• [TASK PROMPT]: Once the line with "REFSQ 1997 (52, 528)" is found in the entries below, repeat that line and every one after it exactly, ending at the last.
---- DATA
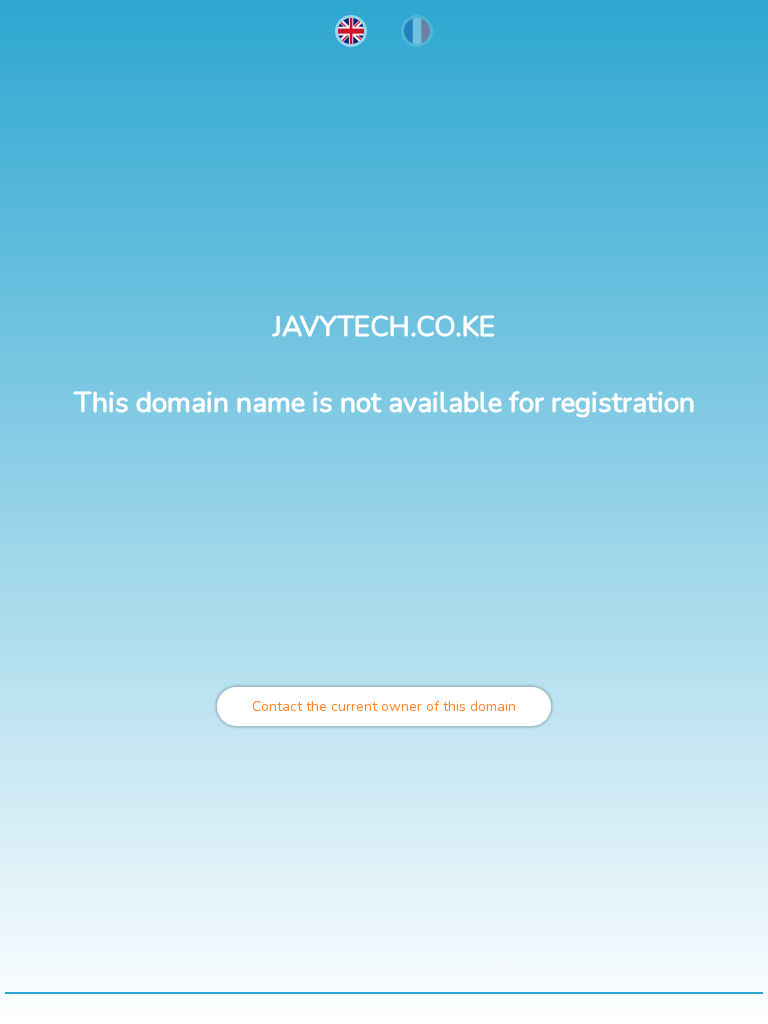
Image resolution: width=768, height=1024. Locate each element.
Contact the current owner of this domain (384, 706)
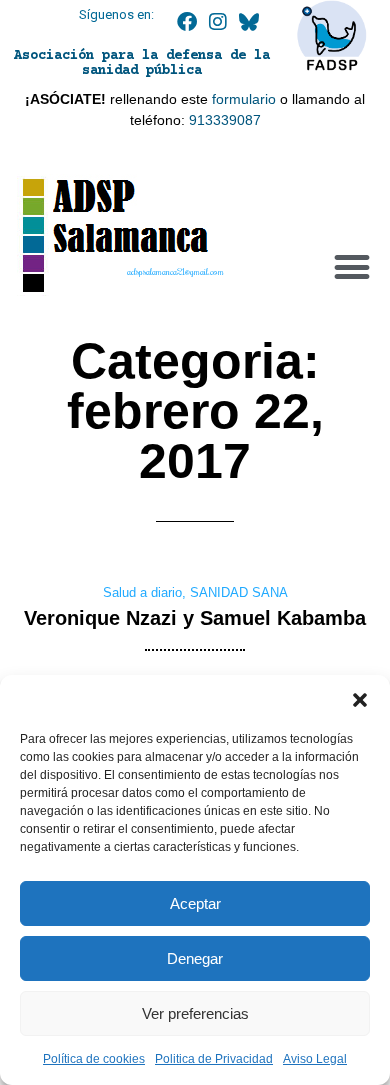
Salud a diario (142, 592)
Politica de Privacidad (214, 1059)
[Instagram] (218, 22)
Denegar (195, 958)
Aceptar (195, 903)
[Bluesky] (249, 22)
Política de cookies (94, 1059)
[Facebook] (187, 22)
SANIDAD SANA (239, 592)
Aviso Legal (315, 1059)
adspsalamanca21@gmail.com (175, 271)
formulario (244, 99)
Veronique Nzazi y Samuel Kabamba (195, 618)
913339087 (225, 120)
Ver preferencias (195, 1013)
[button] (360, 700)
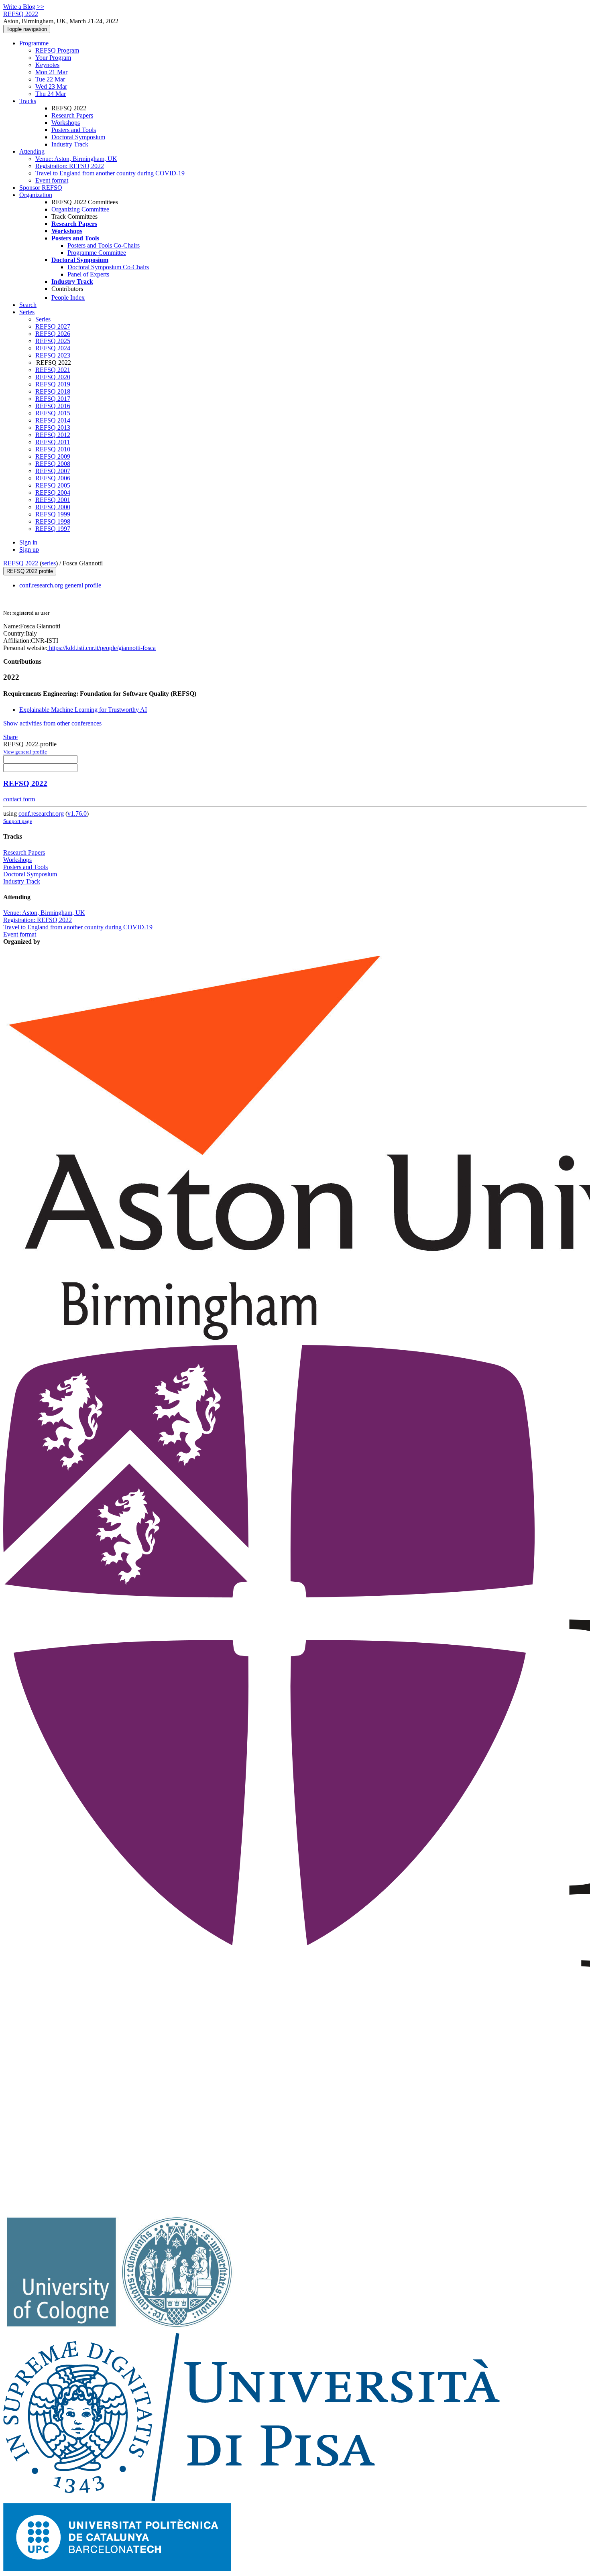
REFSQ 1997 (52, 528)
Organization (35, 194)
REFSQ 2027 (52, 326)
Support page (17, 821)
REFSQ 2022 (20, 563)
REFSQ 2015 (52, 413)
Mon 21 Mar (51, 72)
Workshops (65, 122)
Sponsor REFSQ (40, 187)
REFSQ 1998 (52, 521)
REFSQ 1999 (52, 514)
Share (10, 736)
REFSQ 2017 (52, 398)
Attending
--------
• [FINAL ANSWER]:
REFSQ 1997 (52, 528)
Organization (35, 194)
REFSQ 2027 (52, 326)
Support page (17, 821)
REFSQ 2022 (20, 563)
REFSQ 2015 (52, 413)
Mon 21 Mar (51, 72)
Workshops (65, 122)
Sponsor REFSQ (40, 187)
REFSQ 1998 (52, 521)
REFSQ 1999 (52, 514)
Share (10, 736)
REFSQ 2017 (52, 398)
Attending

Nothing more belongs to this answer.